Tukang bawa berita di jaman rasulullah adalah seorang yang benar-benar memiliki kredibilitas berstandar tinggi. Memiliki kejujuran dan tingkah perilaku terakui oleh banyak pihak. Sekali saja mereka memiliki cela, mereka tidak akan lagi menjadi seorang juru bawa berita lagi (seumur hidupnya).

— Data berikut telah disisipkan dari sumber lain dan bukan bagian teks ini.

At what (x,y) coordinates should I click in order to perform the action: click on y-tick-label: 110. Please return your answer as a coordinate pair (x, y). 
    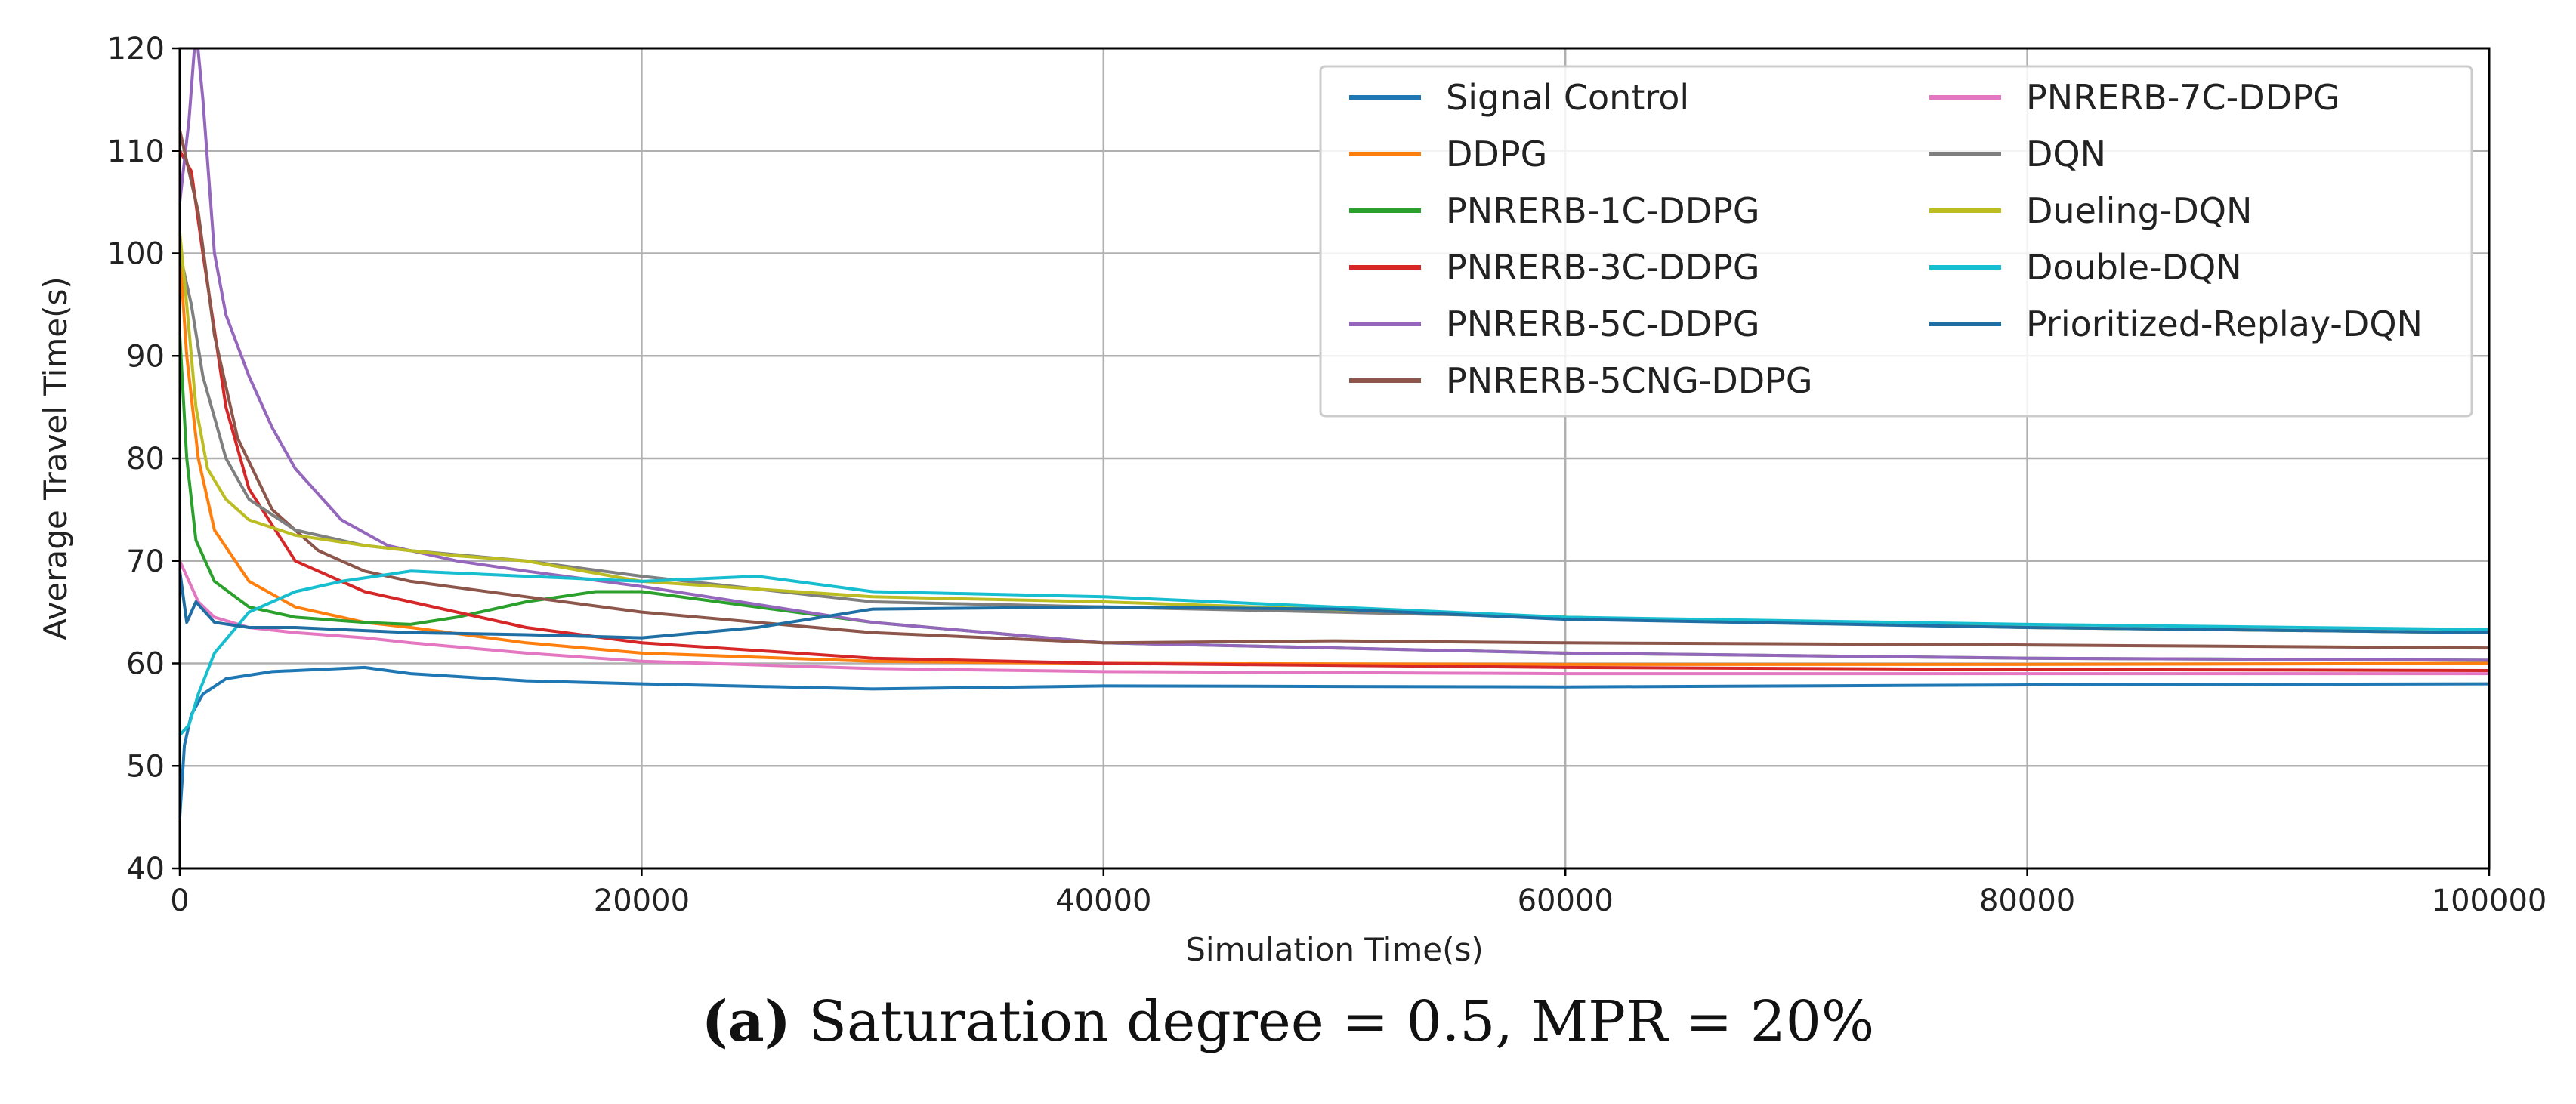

Seorang yang telah melakukan ketidak-jujuran meskipun satu kali, bisa dipastikan ia berkali-kali melakukan tindak ketidak-jujuran.
Hari ini, dunia telah menjadi fatamorgana.
Kebaikan dan keburukan hampir pasti susah dibedakan. Manusia-manusia menampakkan perangai terbaiknya di depan manusia yang lain. Keburukan disimpan baik-baik di gudang-hati, yang bentuknya seorang pun tidak mampu mengetahui.
Berita-berita bukan lagi menjadi sebuah tuntutan tanggung jawab untuk disampaikan, sebab menyebarkan berita adalah pekerjaan yang setiap pembawa berita bisa menyandarkan kebutuhan hidup kepadanya. Semua tersandarkan padanya, sedang nafsu manusia senantiasa terus bengkak-bengkak-bengkak tidak mungkin mengerut!
Dan kejujuran tergadai.
Hanya ilmu pengetahuan, banyak membaca dan meluaskan wawasan-lah yang bisa dijadikan tumpuan untuk membedakan kebenaran dan ketidak benaran yang disajikan orang lain di hadapan kita. Karena akal dan iman adalah pembeda.